Tuesday, April 13, 2010
Homophones, not synonyms
I thought we were done using "too" as a synonym for "two" after Teen Wolf Too and Look Who's Talking Too.
But Tyler Perry has continued Hollywood's "everything old is new again" trend, dusting off this sequel-naming convention for Why Did I Get Married Too?
My friends and I used to laugh and laugh at Teen Wolf Too when it came out in 1987. Not only did it look like a terrible sequel to a movie that was not very good in the first place, and not only was Jason Bateman, at that time, as desirable a replacement for Michael J. Fox as Kirk Cameron or Ricky Schroeder would have been, but that title ... oh, that title! So silly. Okay, I get it -- "too" sounds like "two." And it works semantically as well: "The guy in the first movie was a teen wolf. Now this guy is a teen wolf, too!"
But then the Look Who's Talking series kind of legitimized it by also opting for "too" in the title of its second movie. And though it was still stupid, it was slightly less so, and made slightly more semantic sense: "The baby in the first movie talked. Now this baby talks, too!" (Though, to be fair, the babies don't actually "talk" -- we just hear their thoughts.)
Why Did I Get Married Too? is a little harder to parse. Granted, that could be because I didn't see Why Did I Get Married?, so I don't really know who it was that was regretting his/her nuptials. (I have in fact considering seeing it, but I shy away from it for the same reason I shy away from Chris Rock's I Think I Love My Wife. Now that I'm married, what would my wife think? In fact, I'm wondering if the box office of these movies has been hurt by their titles. If people who might ordinarily suggest these movies on date night are scared away by the title, worried their spouse will wonder why they want to see it so much.)
The thing that makes this one harder to understand, grammatically, is that for it to make any sense, the "I" in the two titles must refer to two separate people, one for each movie. Presumably, someone in the first movie was questioning his/her decision to commit. But "I" can't refer to this same person this time around, because then the word "too" would be totally superfluous -- the original question would still be in play, and would not need to be modified by the word "too." But if it's a different "I," it almost needs to be emphasized, like Why Did *I* Get Married, Too? But italics don't work in movie titles.
Obviously, it doesn't really matter. It's just fun to talk about. And the movie has made $48.5 million to date, so it appears that at least some husbands and wives have braved these symbolically dangerous waters together.

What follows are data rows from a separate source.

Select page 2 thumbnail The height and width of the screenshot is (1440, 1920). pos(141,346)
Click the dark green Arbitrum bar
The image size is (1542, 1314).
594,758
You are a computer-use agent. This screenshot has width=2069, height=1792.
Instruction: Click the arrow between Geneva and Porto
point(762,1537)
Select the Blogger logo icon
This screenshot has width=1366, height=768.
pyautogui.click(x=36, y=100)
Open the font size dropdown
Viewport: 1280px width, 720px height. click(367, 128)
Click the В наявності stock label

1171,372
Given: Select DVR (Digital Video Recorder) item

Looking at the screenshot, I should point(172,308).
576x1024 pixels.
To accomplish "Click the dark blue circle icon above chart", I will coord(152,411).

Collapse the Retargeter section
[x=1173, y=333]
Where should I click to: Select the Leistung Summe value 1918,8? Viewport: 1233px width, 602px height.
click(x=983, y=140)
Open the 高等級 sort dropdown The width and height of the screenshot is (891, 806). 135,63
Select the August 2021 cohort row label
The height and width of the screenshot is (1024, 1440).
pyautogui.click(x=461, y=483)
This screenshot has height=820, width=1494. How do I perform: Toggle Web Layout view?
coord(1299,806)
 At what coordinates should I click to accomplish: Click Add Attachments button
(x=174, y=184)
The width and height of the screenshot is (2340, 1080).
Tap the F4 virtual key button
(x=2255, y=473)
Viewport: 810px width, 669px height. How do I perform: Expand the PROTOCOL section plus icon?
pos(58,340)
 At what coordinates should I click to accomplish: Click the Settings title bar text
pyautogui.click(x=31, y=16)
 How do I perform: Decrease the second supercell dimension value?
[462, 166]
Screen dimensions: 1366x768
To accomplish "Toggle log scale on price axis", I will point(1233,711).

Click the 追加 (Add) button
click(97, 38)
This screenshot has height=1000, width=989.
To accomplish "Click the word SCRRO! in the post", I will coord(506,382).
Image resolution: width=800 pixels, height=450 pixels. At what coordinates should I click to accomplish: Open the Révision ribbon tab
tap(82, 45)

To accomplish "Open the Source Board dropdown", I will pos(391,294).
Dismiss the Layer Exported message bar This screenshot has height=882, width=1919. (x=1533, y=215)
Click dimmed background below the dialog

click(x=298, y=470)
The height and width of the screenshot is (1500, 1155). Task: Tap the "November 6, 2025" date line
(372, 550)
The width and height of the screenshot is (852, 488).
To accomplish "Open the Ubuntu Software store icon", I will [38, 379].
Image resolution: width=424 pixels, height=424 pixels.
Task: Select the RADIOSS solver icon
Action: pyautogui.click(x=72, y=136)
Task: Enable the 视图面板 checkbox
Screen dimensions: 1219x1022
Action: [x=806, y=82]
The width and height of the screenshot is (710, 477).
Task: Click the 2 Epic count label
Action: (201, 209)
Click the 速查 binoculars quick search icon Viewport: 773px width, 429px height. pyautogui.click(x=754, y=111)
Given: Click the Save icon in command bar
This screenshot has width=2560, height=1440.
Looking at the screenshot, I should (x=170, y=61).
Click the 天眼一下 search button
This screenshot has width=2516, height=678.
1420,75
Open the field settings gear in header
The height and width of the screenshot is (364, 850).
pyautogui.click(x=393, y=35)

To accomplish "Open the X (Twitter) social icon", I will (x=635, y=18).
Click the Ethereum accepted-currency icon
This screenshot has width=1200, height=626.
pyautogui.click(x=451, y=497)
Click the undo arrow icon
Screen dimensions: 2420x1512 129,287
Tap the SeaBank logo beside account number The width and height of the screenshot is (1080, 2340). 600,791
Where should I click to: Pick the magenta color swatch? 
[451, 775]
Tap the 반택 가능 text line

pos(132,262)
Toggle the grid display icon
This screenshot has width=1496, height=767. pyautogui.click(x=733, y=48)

I suppose a piece about "two"/"too" as homophones would not be complete without mentioning another famously silly example, where the words were reversed. Instead of calling the 1995 Antonio Banderas-Melanie Griffith comedy Too Much, they called it Two Much, because Banderas' character is pulling a scam where he pretends he has a twin brother. One can only assume Banderas and Griffith haven't questioned why they got married after working together on that project, because they're still together, 15 years later.
By the way, this was not intentional, but today also happens to be my second wedding anniversary. Fortunately, I've got a terrific wife, so why I got married is never a question I ask myself.
If you're reading this, happy anniversary, C.